Conservative Muslims and Christians, young and old, yuppies and the unemployed formed the tens of thousands of protesters who have thrown Egypt’s 30-year-old regime headed by President Hosni Mubarak into turbulence. The uproars immediately saw its effect globally from the price of crude oil to shivers into some leaders elsewhere.
It’s interesting to note that while the red-shirt uprising in Thailand, closest neighbour up north, didn’t raise any eyebrows, the uprising in Egypt which is thousands of miles away sent shivers into the spine of Najib Razak, PM of Malaysia. Najib has warned against any attempt to usurp power in Malaysia, using demonstrations like those in Egypt.
The simple social-economic fact that such protests would not happen in Malaysia was insufficient to convince Najib that he may face the same embarrassment of being kicked out from office as Mubarak. Najib repetitively assured Malaysians that his administration will always put the interests of the people first although many took it with a pinch of salt considering extremists such as Perkasa is flourishing under his approval and corruptions is escalating.
Najib also boasted that the country was granted rare privilege in the airlifting of Malaysians from Egypt to Jeddah because of his wife and his personal ties with the Saudi Royal House. He was particularly proud that he received a call from Saudi Arabia at 2:30am (Malaysia time) despite the fact that it was actually 9:30pm in Saudi Arabia.

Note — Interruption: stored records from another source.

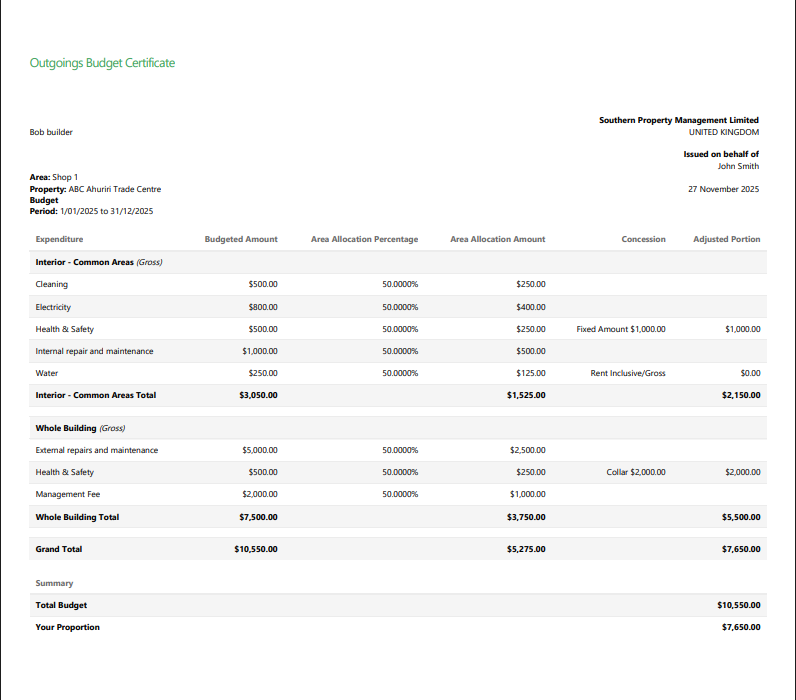The image size is (796, 700).
Task: Select Southern Property Management Limited company name
Action: coord(678,120)
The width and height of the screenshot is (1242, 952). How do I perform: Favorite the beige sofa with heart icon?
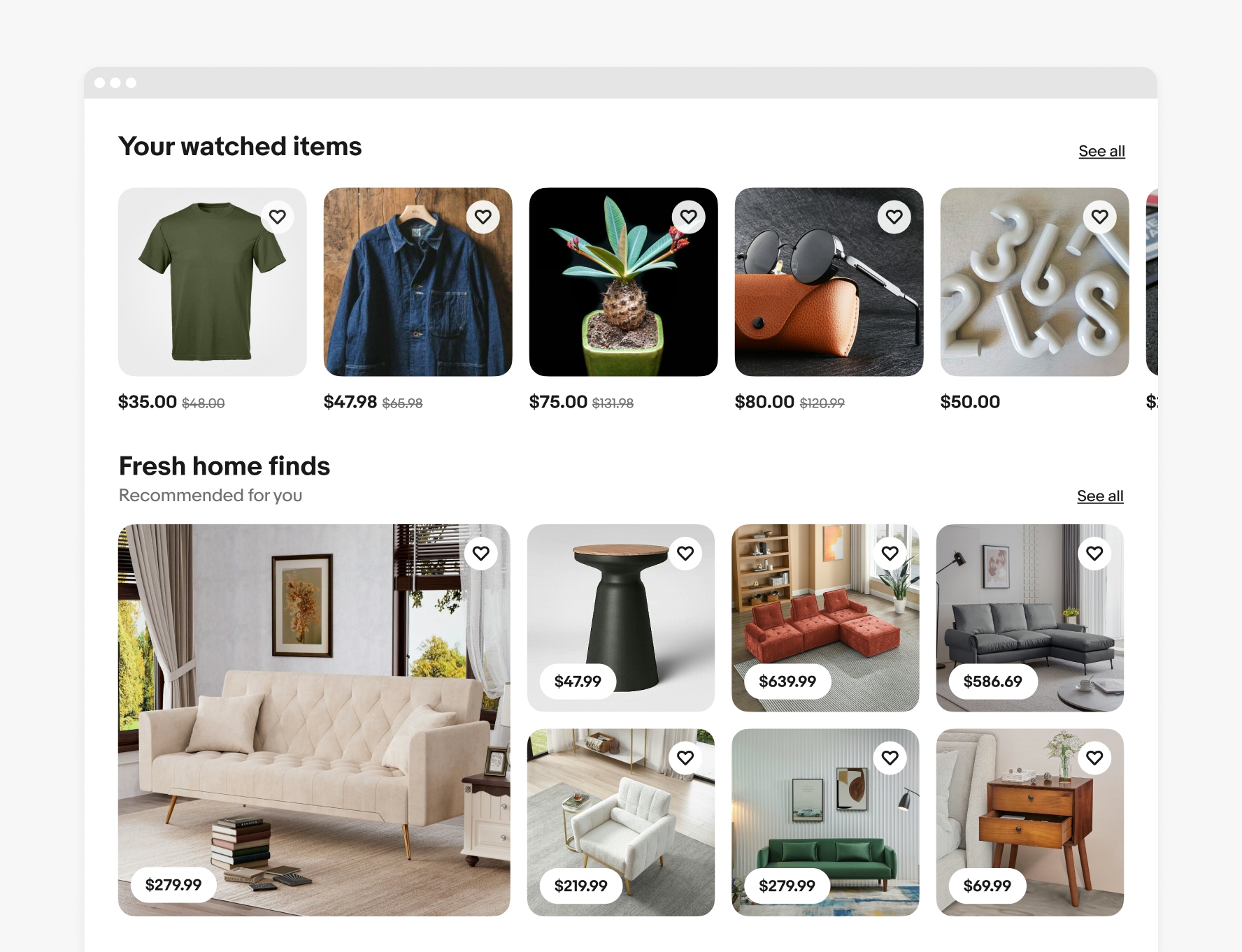[481, 554]
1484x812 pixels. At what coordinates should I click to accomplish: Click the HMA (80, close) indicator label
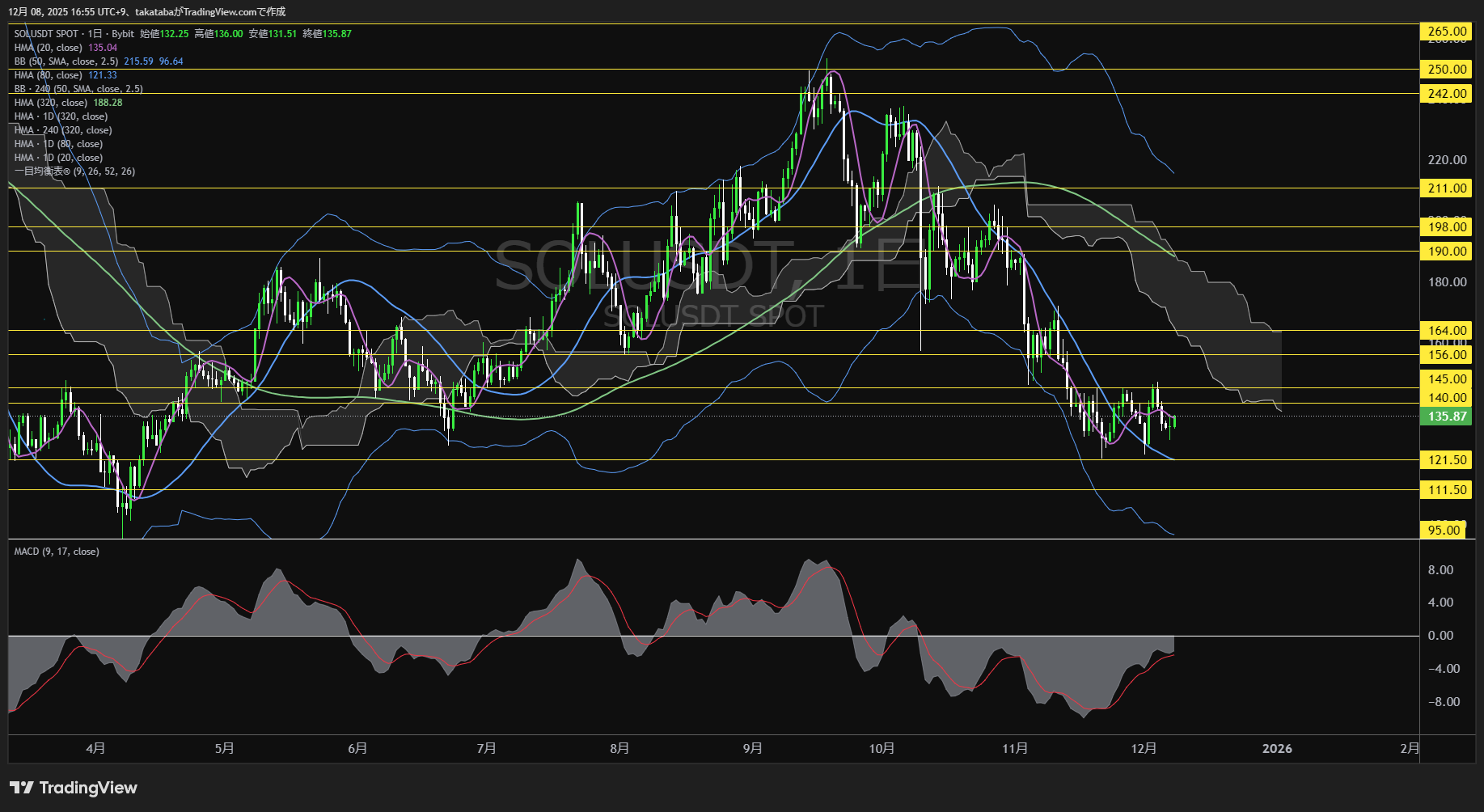click(x=48, y=75)
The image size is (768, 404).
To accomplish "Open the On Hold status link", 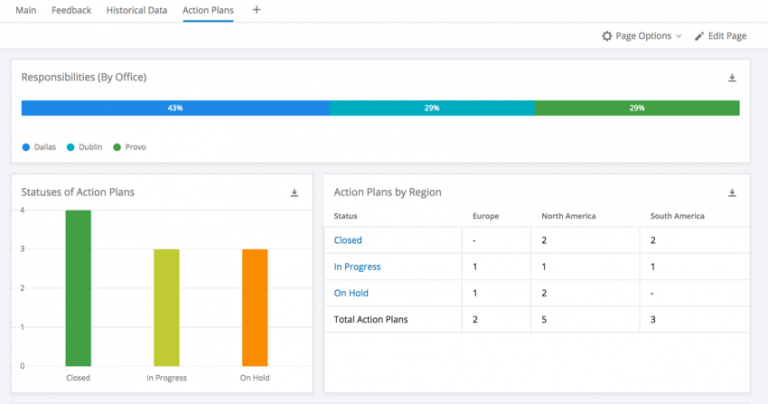I will click(x=351, y=293).
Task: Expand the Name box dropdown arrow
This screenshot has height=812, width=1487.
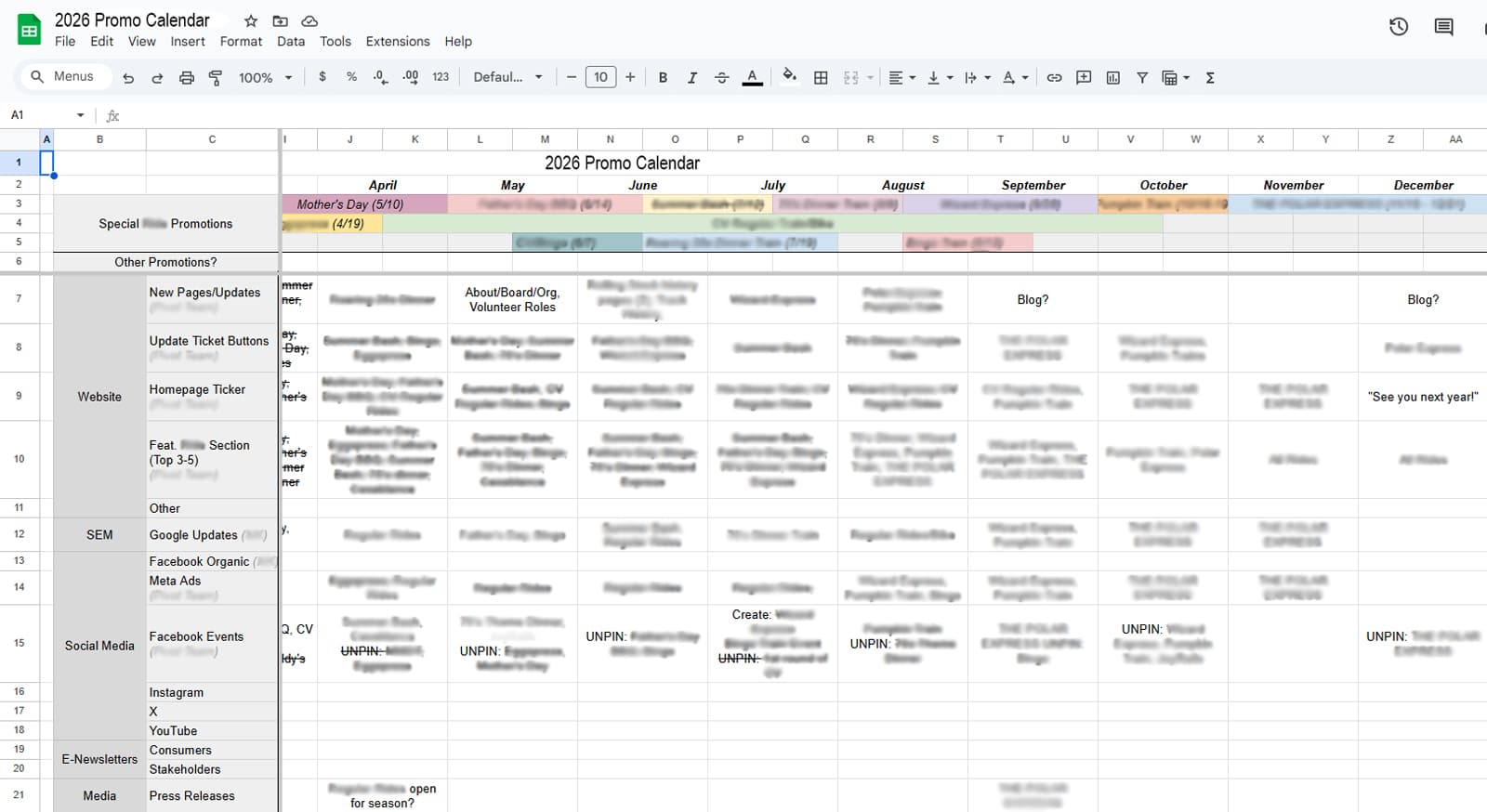Action: tap(81, 115)
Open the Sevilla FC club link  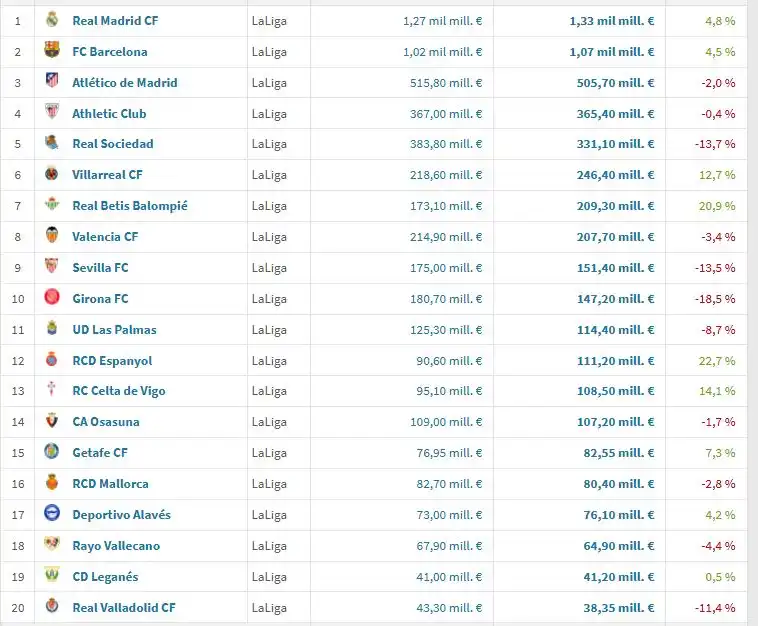click(100, 268)
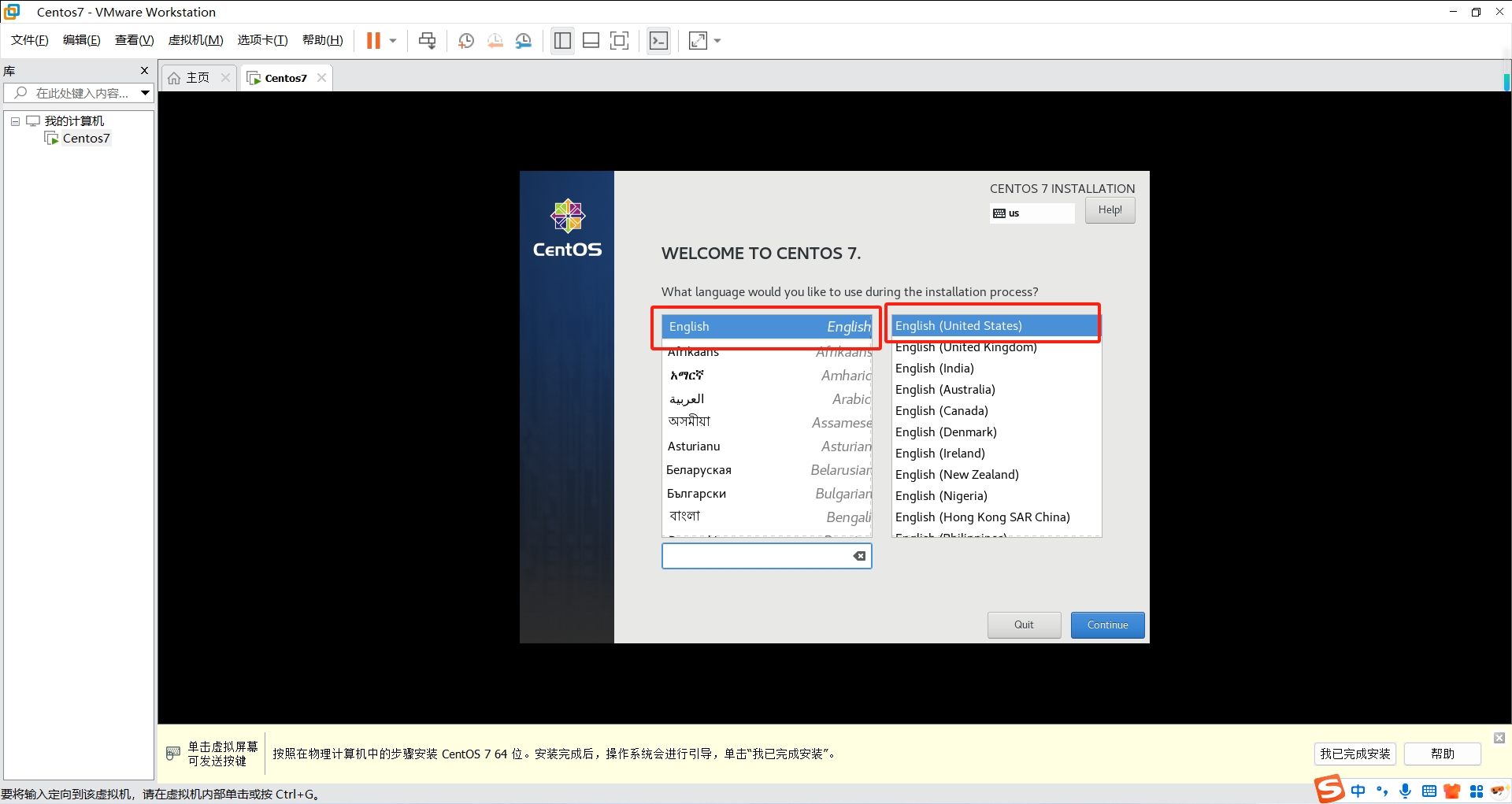
Task: Toggle the library sidebar panel view
Action: (562, 41)
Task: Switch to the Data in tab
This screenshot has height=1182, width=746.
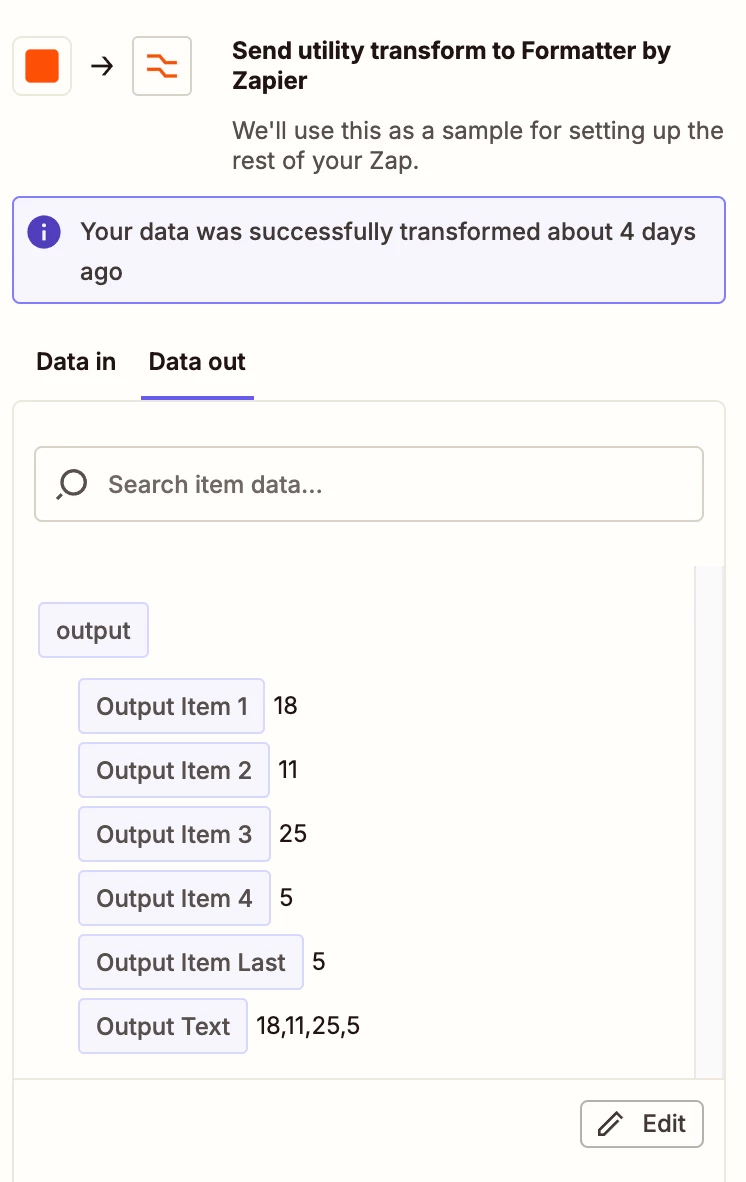Action: click(76, 362)
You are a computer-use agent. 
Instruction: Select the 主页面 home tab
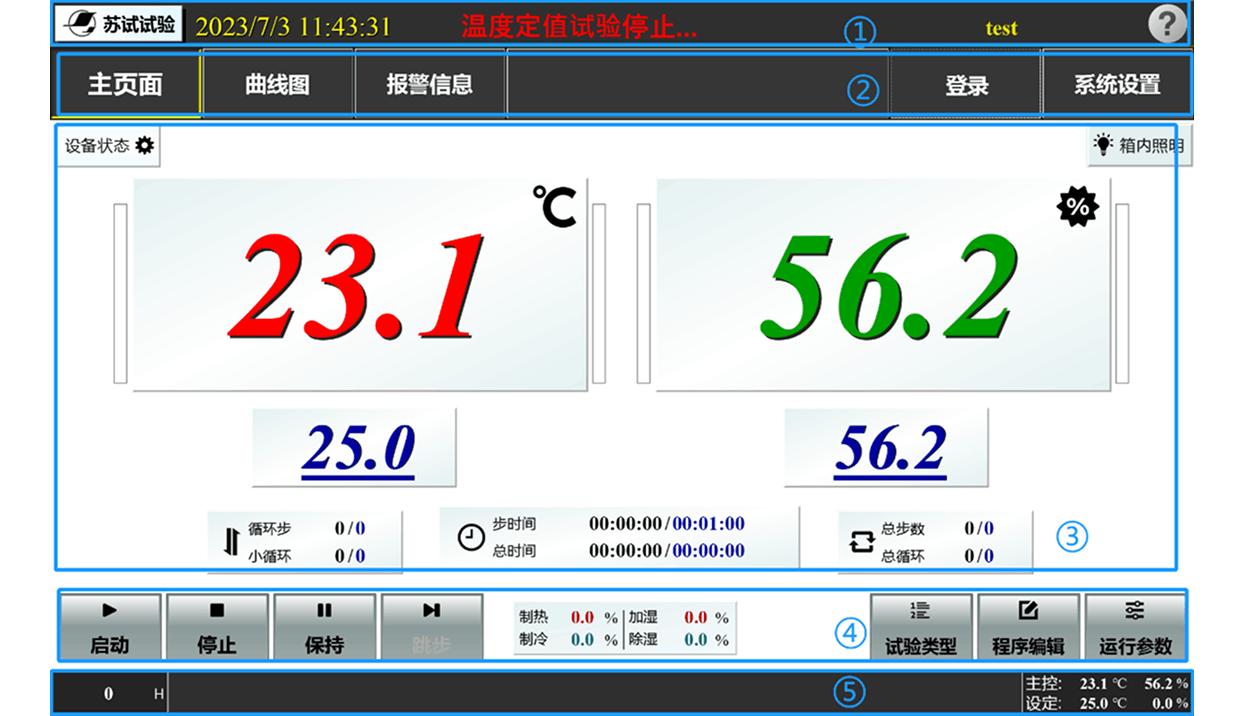tap(126, 85)
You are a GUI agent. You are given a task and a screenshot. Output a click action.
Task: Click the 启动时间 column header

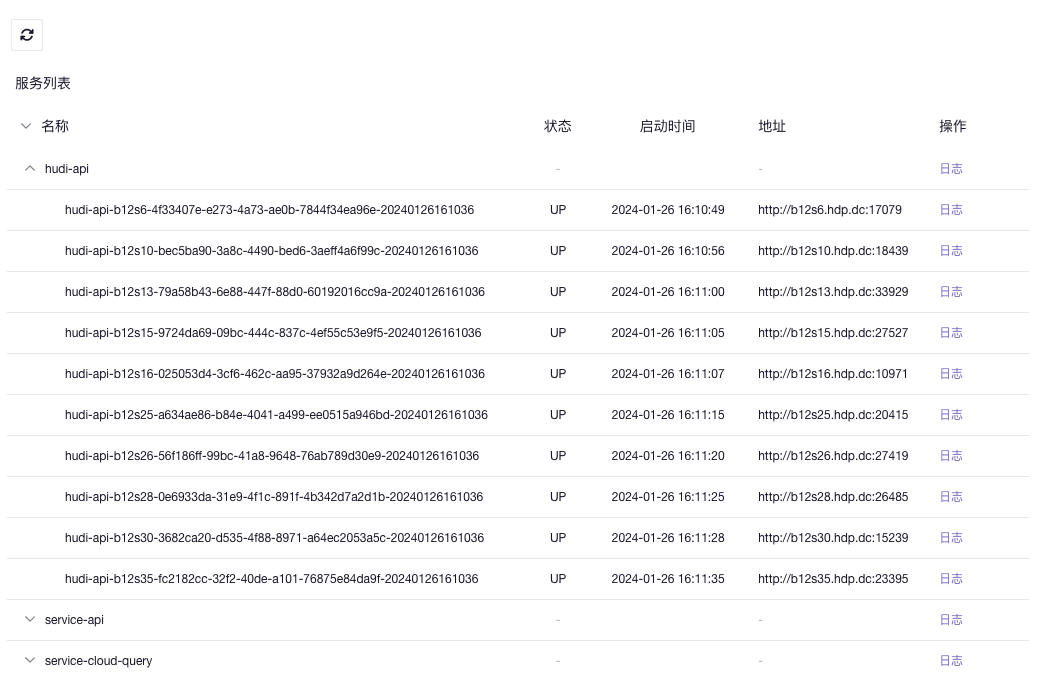[667, 126]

Netizens were having a good laugh at the cheap and silly publicity stunt.
But the question remains – why Prime Minister Najib Razak is so afraid that the peoples’ uprising in Tunisia and Egypt would reach Malaysia? Well, if the uprising cast fears into former PM Mahathir who ruled the country for 22-year with iron-fist, it doesn’t take a rocket scientist to measure the amount of nervousness among the ruling government BN politicians.
Mahathir was quick to comment that democracy and a new leader does not necessary mean a better Egypt because power corrupts but clearly he has forgotten that he was the most corrupted person during his reign. As much as Najib and Mahathir rubbished such uprising is what the country needs to change for a better government, Mahathir’s daughter, Marina thinks such explosion of anger could also be repeated in Malaysia.
It’s true that people don’t revolt just to be trendy hence if it can happen to the conservative Muslims in Egypt there’s no doubt it can happen to the liberal Muslims in Malaysia. The only carrot that is stopping Malaysians from taking to the streets is the fact that jobs are still abundance although the stagnant income, low standards of living, blatant corruptions, police suppression and whatnot are getting out of control.
There’re many similarities or reasons Egypt took to the streets may be copied in Malaysia so the single factor of employment may not necessarily be the tipping point. You may just need another copy of Egyptian Wael Ghonim, a 30-year-old Google Inc.’s (Nasdaq: GOOG, stock) marketing manager whose Facebook page helped start the uprising, to start a round of protest in Malaysia.
The ball is in Najib’s court whether to change for the better or risk taking the earliest flight out of the country when the suppression and oppression either politically or economically become unbearable to the people. But then maybe the ruling government Barisan Nasional is lucky again that there’s another silver bullet – the ethnic Chinese can be made the scapegoat once again, just like in May 1969.